[Exercise description] Turn every line of the listing below into a numbered list, skipping blank lines and leaving out the pictures.

[Supplied information]
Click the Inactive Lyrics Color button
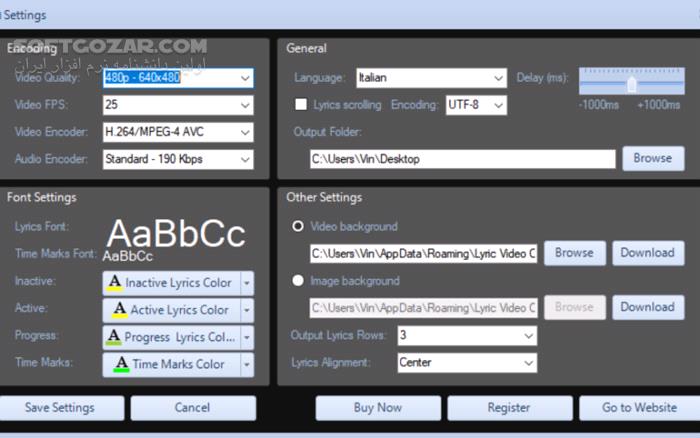700x438 pixels. coord(171,283)
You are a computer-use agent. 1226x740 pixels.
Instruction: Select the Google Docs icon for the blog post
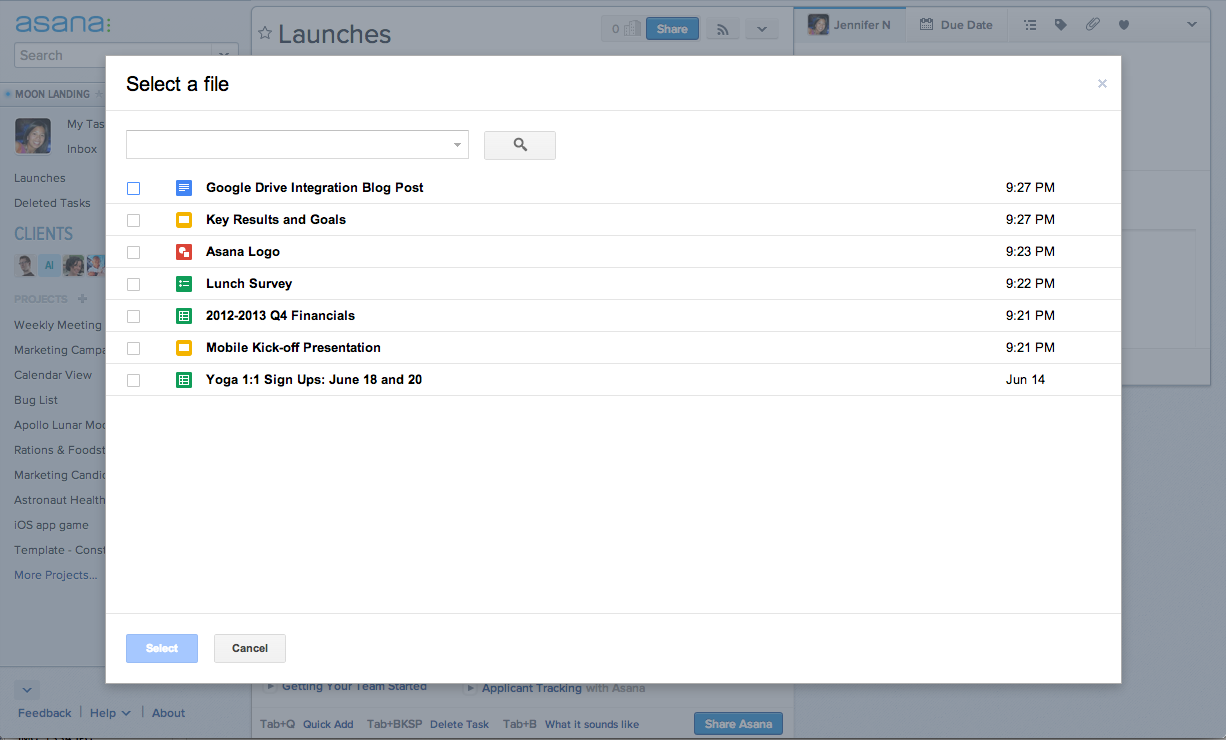coord(184,188)
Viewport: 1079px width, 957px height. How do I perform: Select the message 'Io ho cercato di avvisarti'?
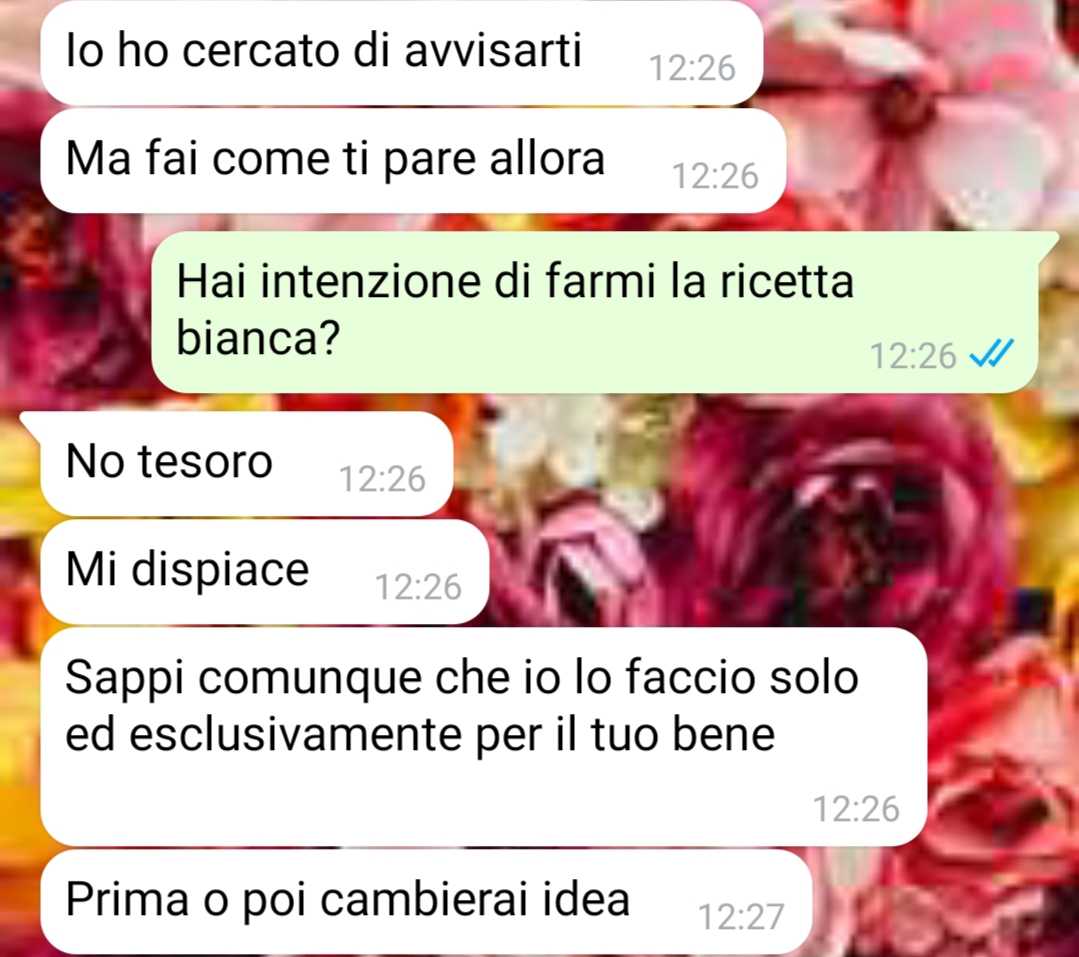click(x=402, y=53)
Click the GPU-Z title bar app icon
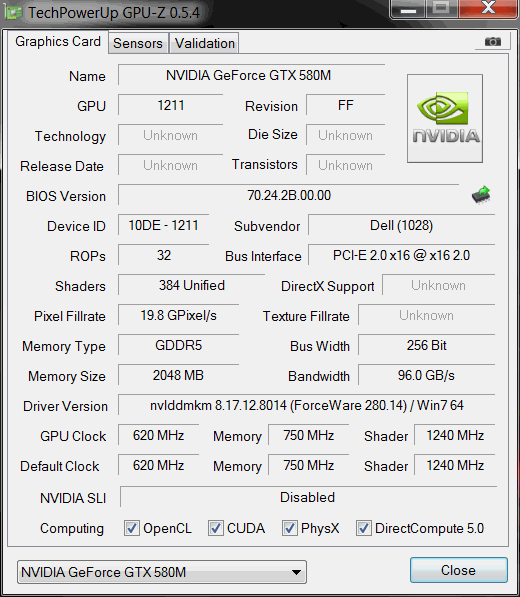This screenshot has width=520, height=597. (14, 13)
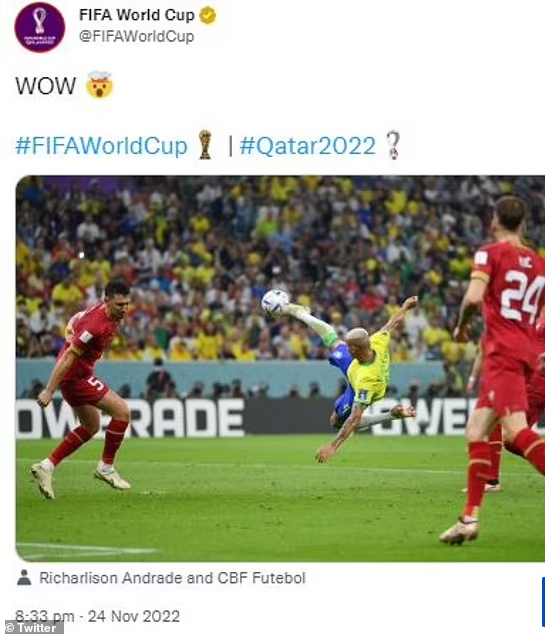
Task: Click the gold trophy emoji icon
Action: pos(205,145)
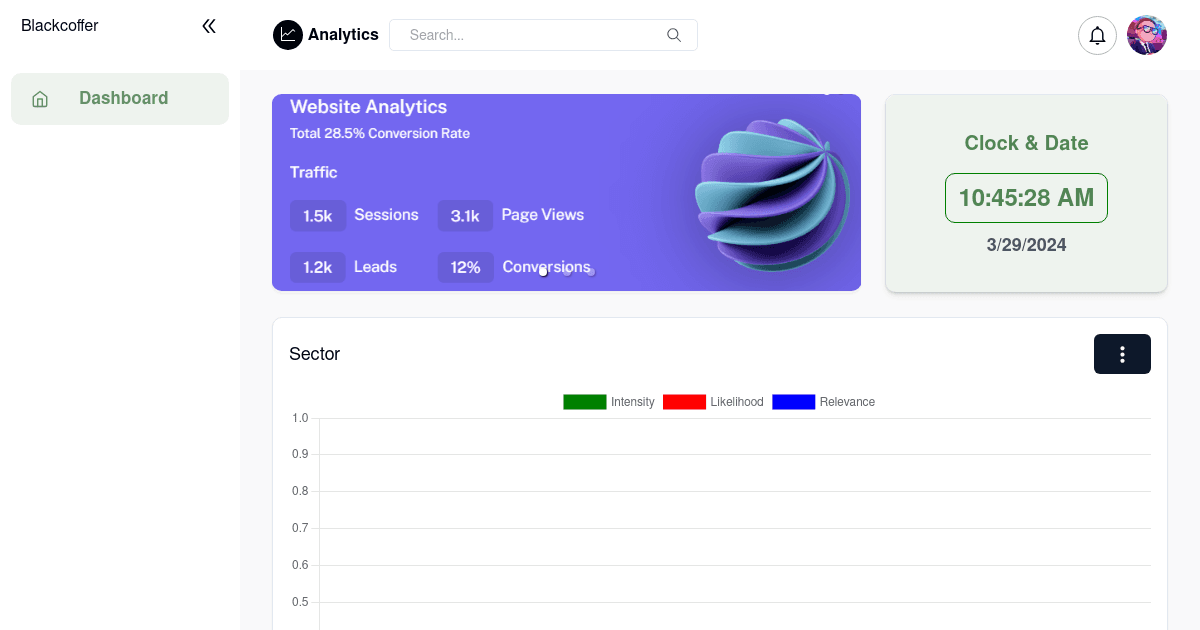Open Sector chart three-dot options menu

click(1122, 354)
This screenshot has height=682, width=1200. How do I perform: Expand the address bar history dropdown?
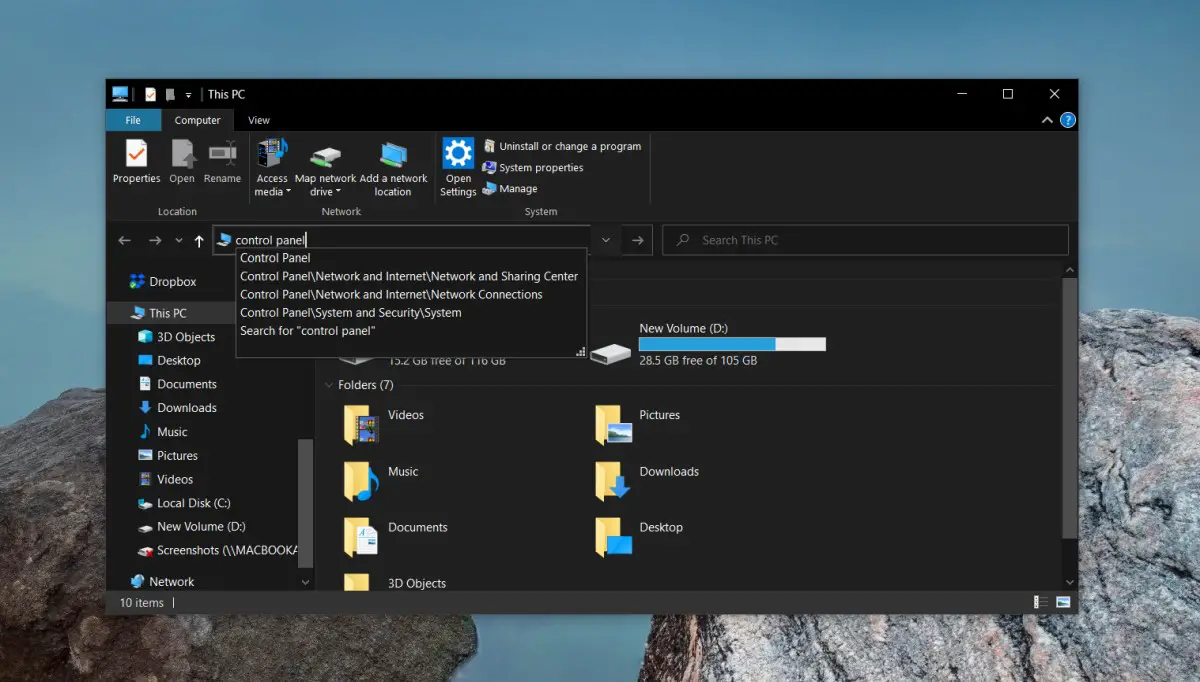[x=606, y=240]
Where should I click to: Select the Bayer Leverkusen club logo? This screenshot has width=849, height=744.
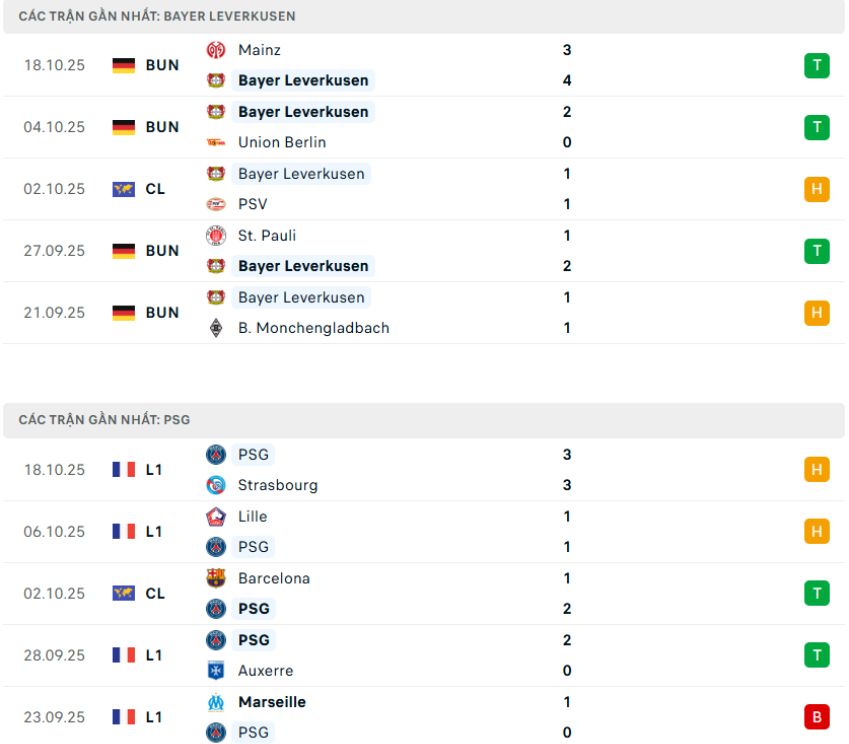(216, 80)
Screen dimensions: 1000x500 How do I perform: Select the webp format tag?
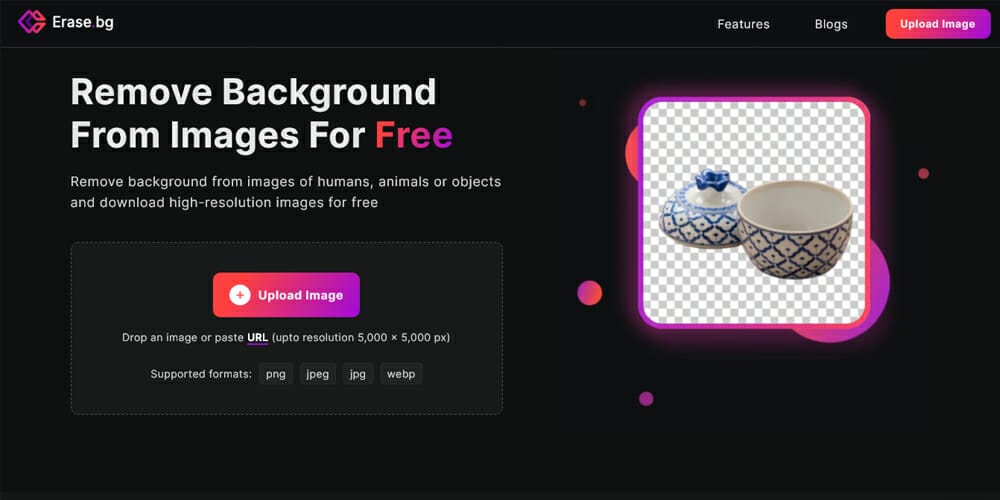401,374
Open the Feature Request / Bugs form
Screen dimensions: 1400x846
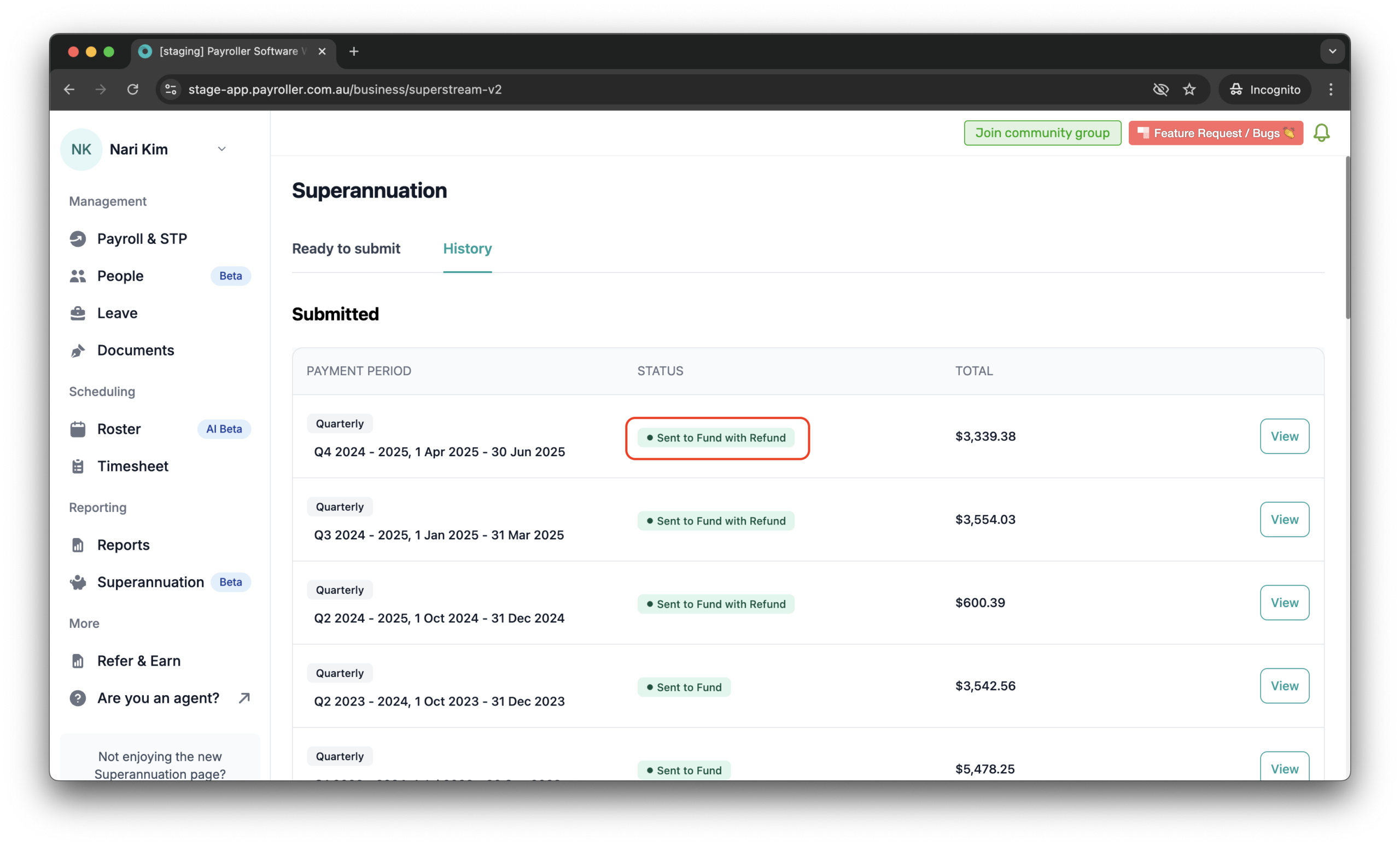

[Reply]
1. Click the Inactive Lyrics Color button
2. 700x438 pixels. coord(171,283)
3. You are a computer-use agent. 1226x740 pixels.
4. Instruction: Select the Google Docs icon for the blog post
5. coord(184,188)
6. Viewport: 1079px width, 957px height. How do I perform: Select the message 'Io ho cercato di avvisarti'?
7. click(x=402, y=53)
8. Click the GPU-Z title bar app icon
9. This screenshot has width=520, height=597. (14, 13)
10. Task: Click the gold trophy emoji icon
11. Action: pos(205,145)
12. Open Sector chart three-dot options menu
13. click(1122, 354)
14. This screenshot has height=682, width=1200. How do I perform: Expand the address bar history dropdown?
15. [x=606, y=240]
16. Where should I click to: Select the Bayer Leverkusen club logo? This screenshot has width=849, height=744.
17. (216, 80)
18. Screen dimensions: 1000x500 How do I perform: Select the webp format tag?
19. 401,374
20. Open the Feature Request / Bugs form
21. Screen dimensions: 1400x846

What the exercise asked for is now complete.